> Problem to solve:
Go through the data below and return each line containing the word "handle".

(Collected data)

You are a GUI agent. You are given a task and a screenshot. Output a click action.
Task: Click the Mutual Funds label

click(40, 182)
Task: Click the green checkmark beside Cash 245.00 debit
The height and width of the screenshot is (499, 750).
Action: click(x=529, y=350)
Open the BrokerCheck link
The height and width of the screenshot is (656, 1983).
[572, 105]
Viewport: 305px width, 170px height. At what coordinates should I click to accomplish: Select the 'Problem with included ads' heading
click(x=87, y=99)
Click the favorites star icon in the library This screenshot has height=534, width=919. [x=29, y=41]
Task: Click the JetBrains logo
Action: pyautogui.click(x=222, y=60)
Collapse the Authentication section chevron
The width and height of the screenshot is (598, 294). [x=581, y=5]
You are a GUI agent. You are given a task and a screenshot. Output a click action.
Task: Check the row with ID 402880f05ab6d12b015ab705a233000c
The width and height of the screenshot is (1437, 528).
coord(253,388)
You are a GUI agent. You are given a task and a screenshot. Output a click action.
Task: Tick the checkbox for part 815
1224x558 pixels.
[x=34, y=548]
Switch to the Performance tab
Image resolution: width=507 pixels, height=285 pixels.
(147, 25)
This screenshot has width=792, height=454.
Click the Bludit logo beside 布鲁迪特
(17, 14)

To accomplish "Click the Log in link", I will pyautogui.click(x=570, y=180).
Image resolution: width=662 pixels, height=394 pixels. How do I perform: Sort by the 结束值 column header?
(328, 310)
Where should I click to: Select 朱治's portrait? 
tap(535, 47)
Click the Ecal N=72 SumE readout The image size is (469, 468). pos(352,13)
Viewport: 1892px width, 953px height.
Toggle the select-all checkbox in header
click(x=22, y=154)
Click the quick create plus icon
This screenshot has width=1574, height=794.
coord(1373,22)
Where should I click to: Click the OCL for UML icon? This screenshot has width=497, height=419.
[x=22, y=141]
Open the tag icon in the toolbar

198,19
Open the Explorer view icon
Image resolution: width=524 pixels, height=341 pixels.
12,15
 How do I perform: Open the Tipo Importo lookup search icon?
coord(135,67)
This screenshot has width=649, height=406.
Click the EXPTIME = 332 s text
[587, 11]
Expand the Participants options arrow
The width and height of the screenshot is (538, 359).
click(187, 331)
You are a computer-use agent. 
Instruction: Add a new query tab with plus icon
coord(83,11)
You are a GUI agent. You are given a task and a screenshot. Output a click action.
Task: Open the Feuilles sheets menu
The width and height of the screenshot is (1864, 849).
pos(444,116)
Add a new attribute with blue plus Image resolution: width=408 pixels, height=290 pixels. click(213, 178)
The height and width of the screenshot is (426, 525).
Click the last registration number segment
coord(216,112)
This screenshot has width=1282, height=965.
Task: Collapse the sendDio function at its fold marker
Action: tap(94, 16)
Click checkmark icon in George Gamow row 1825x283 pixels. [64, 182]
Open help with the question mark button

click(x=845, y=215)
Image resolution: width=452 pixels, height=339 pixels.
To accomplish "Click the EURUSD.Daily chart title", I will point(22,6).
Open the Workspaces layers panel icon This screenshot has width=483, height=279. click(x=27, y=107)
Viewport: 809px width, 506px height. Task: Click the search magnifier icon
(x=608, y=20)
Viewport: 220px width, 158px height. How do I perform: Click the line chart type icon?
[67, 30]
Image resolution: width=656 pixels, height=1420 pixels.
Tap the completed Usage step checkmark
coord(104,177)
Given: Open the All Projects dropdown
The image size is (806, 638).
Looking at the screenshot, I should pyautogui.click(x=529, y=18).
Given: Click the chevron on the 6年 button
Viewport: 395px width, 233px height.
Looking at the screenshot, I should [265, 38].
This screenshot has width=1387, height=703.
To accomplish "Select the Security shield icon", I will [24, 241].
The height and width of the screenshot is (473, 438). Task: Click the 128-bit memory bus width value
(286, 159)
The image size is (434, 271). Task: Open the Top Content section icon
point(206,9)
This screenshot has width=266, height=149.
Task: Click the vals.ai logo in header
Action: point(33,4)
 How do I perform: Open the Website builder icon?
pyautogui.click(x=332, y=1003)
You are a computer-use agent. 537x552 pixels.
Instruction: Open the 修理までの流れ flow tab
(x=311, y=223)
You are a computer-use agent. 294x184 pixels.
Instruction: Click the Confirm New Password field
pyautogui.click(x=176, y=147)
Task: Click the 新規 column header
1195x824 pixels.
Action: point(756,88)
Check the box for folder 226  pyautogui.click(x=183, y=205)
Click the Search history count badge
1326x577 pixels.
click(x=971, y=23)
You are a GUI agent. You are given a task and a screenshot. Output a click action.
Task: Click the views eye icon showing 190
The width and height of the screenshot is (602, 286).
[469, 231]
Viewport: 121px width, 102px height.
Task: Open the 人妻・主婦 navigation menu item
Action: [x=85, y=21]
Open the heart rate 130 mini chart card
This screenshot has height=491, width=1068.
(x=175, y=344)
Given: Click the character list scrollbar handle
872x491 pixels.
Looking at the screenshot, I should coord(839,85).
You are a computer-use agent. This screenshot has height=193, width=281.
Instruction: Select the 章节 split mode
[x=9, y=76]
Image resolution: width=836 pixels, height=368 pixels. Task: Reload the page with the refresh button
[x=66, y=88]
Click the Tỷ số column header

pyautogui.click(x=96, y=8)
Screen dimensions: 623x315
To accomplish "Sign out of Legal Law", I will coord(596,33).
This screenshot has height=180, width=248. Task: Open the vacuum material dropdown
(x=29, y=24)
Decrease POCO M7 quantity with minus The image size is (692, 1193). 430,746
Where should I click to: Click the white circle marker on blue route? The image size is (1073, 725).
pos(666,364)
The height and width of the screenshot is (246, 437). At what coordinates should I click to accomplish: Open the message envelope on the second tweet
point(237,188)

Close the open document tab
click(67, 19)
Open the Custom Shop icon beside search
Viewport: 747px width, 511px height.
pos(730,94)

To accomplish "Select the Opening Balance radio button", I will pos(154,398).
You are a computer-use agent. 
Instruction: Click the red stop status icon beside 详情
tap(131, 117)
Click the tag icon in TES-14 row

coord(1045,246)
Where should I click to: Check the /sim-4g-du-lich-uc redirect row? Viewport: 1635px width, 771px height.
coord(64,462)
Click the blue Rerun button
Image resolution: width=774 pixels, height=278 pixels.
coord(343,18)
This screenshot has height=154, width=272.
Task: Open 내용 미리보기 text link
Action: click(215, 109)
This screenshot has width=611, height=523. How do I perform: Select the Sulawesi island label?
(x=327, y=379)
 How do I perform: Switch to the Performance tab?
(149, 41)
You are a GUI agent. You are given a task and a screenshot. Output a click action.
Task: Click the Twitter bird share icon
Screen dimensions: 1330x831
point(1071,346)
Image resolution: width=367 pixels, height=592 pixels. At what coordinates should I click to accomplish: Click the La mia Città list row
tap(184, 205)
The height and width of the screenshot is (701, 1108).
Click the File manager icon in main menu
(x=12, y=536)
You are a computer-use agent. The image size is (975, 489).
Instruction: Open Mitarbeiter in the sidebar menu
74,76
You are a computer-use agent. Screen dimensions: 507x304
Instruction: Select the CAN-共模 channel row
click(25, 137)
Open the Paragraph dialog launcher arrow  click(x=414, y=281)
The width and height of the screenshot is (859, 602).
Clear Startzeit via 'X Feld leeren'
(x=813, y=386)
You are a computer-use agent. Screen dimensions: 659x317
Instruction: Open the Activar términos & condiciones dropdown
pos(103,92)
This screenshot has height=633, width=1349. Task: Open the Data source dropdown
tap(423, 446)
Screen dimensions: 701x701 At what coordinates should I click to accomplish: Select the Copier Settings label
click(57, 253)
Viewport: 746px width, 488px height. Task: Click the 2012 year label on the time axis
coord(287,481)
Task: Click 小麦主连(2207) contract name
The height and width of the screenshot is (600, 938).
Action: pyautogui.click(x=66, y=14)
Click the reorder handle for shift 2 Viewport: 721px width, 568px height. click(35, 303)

> Response area:
Given: Click the character list scrollbar handle
Click the reorder handle for shift 2 Viewport: 721px width, 568px height. click(35, 303)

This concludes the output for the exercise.